Toni strides naked to her bedroom and doesn’t stop until she’s directly in front of her full length mirror.  She looks at herself, at her waterfall of thick black curls, at the glint of rubies set high on the arch of her ears, at the warm gold of her pendant cradled between her breasts.

She runs her hands up her own arms and across her shoulders, watches red lines pop up from where her nails have actually managed to grow out a bit.  She marvels at the pale expanse of her skin, at the lack of bruises or injuries except for the ones she gave herself.  She cups the full weight of her breasts in her hands, thumbs at the steel bars through her nipples, runs her fingertips down her ribs and across the width of her hips.  She brings her hands back up and pulls her hair up off of her back, twists until she can see the wings etched into the skin there and the swell of her ass.

She meets her own eyes in the mirror, ice blue and bright like stained glass, and watches them harden in real time.

“This is my body.”  Toni tells herself softly, firmly.  It’s a prayer, an affirmation.  A promise.  “This is who I am.  They can’t take that away from me.  I won’t let them.”

She pivots and goes to her dresser.  There she opens the thick enameled box Aunt Peggy had sent her for her birthday and pulls out the thick gold hairpins that had made up the other part of her gift.  She also grabs the angel wings Jarvis gave her and her newest tube of lipstick before she whirls back to the mirror.

Slowly, deliberately, she pins her hair up as sexy and elaborately as she can, sets the angel wings around her temples like a crown and then paints her lips in blood.

Her smile is all teeth.

She’s a Stark.

She’s the Stark.

As much as she hates Howard, as much as she feels nothing towards Maria, she’s still a Stark and that’s a name that matters.  That’s a name that gets attention, that has command.

Plus, Howard’s dead now, she can’t help but think with a vicious sort of glee.  Howard’s dead and the Stark name is hers.

She’ll be damned if she’ll let any of them take that away from her either.

Her name’s Natasha Antonia Stark.  She’s a prodigy.  A genius.

And she’s going to show the whole world exactly what that means.


Toni lines her eyes in black, makes them smoky and slumberous, and then smooths scarlet stockings up the supple curves of her legs and snaps her garter belt into place before she slinks her way into a tiny black skirt.  She pulls a crimson blouse over her shoulders and grabs the highest, sharpest heels she owns.

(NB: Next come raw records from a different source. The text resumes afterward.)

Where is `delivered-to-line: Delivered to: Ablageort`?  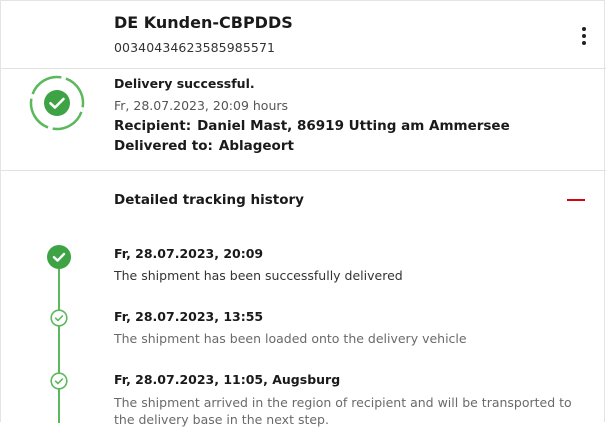
delivered-to-line: Delivered to: Ablageort is located at coordinates (204, 146).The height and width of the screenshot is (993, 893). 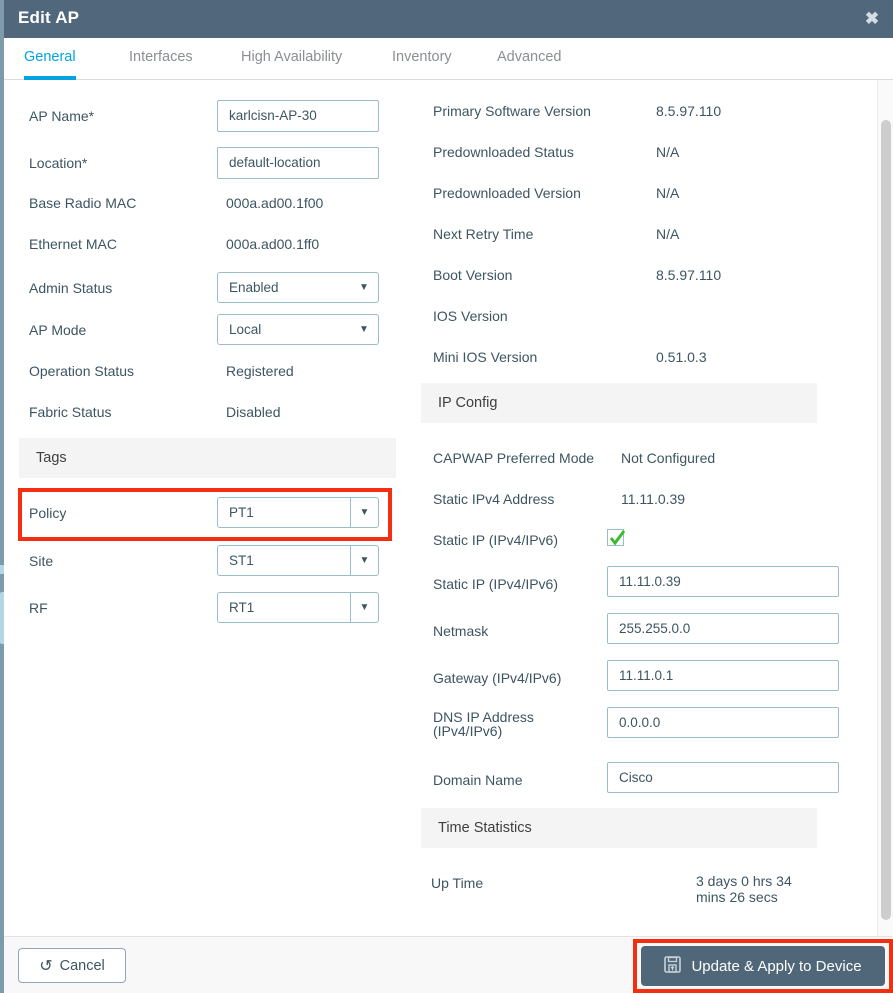 What do you see at coordinates (38, 608) in the screenshot?
I see `rf-tag-label: RF` at bounding box center [38, 608].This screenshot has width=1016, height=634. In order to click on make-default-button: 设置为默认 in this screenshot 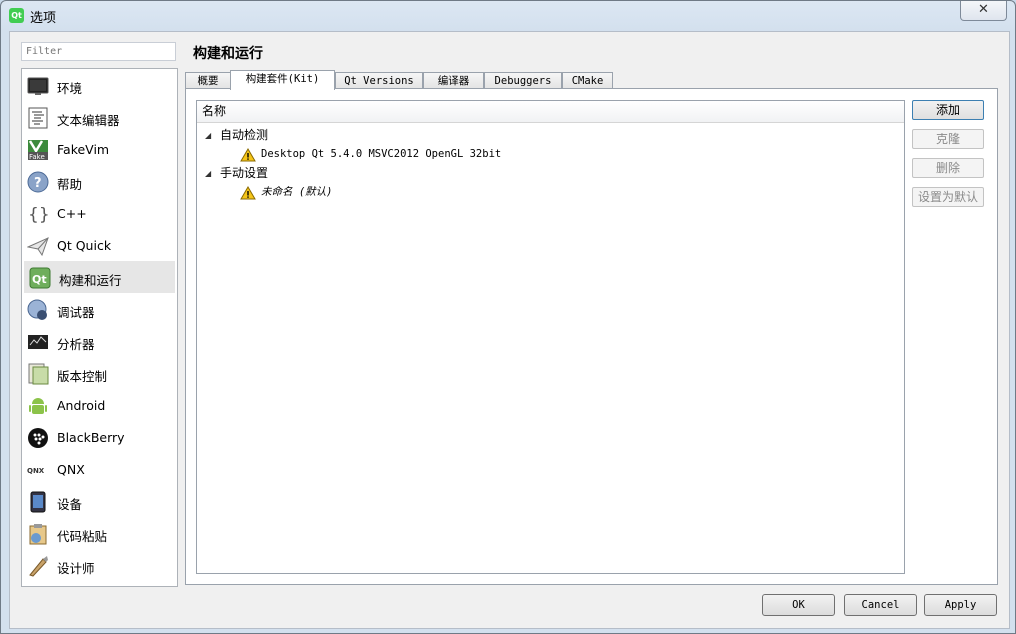, I will do `click(948, 197)`. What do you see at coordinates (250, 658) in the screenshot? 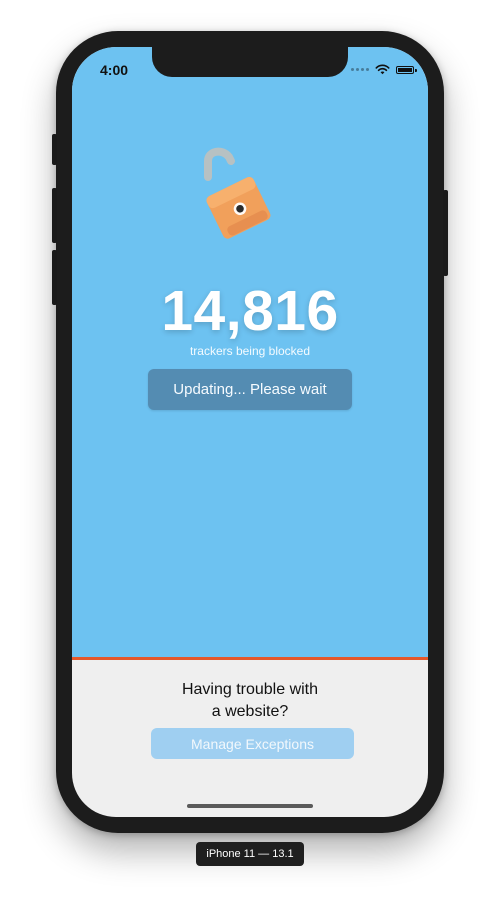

She feels as if she’s donning armor.

She likes it.

She’ll paint herself in shades of red before she gives any of them the opportunity to do it for her.

She makes sure to tuck Jarvis’ monogrammed wallet, the one she long since claimed as her own, into her purse and grabs her wide lensed sunglass off her dresser.  She pauses long enough to look up into Steve’s smiling face.

“You’d have never loved me.”  Toni tells Steve’s smile and there’s a curl of something almost sad in her chest at having to admit that fact, at having to speak the words to the open air.  Captain America, Steve Rogers, would never choose her if given the opportunity.  “I know that now.  I’ll never be the kind of woman Aunt Peggy is, I’ll never be that good.  I’m fine with that.  But you were small once and you became mighty.  I think I could love you for that alone.  At least loving a dead man is safe.”

Toni steps forward and is, thanks to her towering heels, just tall enough to lean forward and press a single gentle kiss against the glass directly over Steve’s heart.

When she pulls back there’s a perfect imprint of her lips in crimson on the glass.

She doesn’t wipe it away.              

Instead she tilts her chin up, straightens her spine, and plants her free hand on the curve of her hip.

“I’m Toni fucking Stark Stevie and I’ve been small my whole life.”  Toni’s smile is a slow, seductive curl of lips.  But there’s still far too many teeth involved to be considered even remotely polite.  “Now it’s my turn to be mighty.”


Wax.  Feathers.  Heat.

She screams, a vicious and unbridled thing, and turns upwards towards the sun.

She leaves the sea and the taste of salt behind.